Since Jan. 1, S&P recorded only 21 downgrades of holding companies and operating subsidiaries, compared with three upgrades. In the second quarter alone, there were just four downgrades and one upgrade.

Although several firms were placed on CreditWatch with negative implications or had their outlooks revised to negative from stable, S&P cited potential upward credit improvement for a few companies.

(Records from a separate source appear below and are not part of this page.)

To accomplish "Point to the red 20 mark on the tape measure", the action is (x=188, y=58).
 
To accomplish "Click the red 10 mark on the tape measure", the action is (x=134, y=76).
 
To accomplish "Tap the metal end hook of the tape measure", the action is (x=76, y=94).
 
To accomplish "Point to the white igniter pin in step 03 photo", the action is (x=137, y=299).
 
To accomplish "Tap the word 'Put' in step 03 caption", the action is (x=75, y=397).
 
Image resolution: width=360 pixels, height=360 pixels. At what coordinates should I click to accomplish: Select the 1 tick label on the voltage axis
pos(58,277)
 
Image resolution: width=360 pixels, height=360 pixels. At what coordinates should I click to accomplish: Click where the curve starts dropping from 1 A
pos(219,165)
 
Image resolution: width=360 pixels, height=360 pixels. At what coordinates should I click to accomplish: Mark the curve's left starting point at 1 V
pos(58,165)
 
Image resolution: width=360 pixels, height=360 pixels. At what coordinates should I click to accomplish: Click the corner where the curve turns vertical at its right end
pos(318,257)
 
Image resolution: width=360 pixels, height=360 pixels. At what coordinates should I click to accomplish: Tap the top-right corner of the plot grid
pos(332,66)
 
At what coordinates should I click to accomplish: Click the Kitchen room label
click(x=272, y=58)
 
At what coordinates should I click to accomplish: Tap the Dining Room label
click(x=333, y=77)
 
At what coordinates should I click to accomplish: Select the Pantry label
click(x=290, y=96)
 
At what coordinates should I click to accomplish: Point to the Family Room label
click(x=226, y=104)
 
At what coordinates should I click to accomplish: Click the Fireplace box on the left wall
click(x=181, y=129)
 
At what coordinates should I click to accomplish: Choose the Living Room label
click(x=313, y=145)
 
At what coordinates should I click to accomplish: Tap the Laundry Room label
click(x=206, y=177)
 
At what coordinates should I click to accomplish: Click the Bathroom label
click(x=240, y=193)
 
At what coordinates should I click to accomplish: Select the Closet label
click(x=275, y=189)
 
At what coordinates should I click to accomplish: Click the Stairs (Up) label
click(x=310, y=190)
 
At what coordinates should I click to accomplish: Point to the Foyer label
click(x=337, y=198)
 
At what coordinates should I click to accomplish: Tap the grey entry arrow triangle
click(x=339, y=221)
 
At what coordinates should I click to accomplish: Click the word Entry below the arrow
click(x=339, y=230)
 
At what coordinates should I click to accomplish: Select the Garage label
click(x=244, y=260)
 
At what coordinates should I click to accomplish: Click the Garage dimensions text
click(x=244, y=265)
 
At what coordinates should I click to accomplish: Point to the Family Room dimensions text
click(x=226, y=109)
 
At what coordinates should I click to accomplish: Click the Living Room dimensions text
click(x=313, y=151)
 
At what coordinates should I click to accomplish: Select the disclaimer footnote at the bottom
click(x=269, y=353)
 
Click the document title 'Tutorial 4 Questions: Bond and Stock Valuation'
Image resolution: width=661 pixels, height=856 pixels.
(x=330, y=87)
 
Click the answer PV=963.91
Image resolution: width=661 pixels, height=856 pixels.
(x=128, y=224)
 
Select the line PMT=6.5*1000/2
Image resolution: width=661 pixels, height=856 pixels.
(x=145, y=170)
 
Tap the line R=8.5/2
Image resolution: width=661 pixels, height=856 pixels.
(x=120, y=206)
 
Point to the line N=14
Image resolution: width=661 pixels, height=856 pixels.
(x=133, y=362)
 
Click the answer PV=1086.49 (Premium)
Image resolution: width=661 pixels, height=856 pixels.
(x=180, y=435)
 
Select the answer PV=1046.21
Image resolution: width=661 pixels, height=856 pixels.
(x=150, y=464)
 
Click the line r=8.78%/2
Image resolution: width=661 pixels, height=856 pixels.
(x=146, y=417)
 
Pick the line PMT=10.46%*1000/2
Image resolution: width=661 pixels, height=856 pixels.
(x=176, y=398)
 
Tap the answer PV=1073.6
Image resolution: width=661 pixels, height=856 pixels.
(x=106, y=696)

In dramatic contrast to this year’s first six months, in 2003 there were 88 downgrades and eight upgrades during the same period. “Most of the negative rating actions were the result of familiar themes: the erosion of key financial parameters, liquidity concerns, merger and acquisition activity, adverse regulatory decisions, and investments outside the traditional regulated utility business,” said S&P credit analyst Barbara Eiseman.

Notwithstanding moderation in the swiftness and severity of rating downgrades, any significant upturn in ratings quality is unlikely in the near term given the large number of negative outlooks and negative CreditWatch listings, S&P said. In addition, acquisition activity in the sector has increased, and is likely to weigh on credit quality over the intermediate term.

Moreover, despite the industry mantra of “back to basics,” longer-term competition for capital and investor interest may encourage issuers to engage again in growth strategies that could erode credit quality.

The average rating for the power industry and energy sector as a whole remains solidly entrenched in the mid “BBB” category.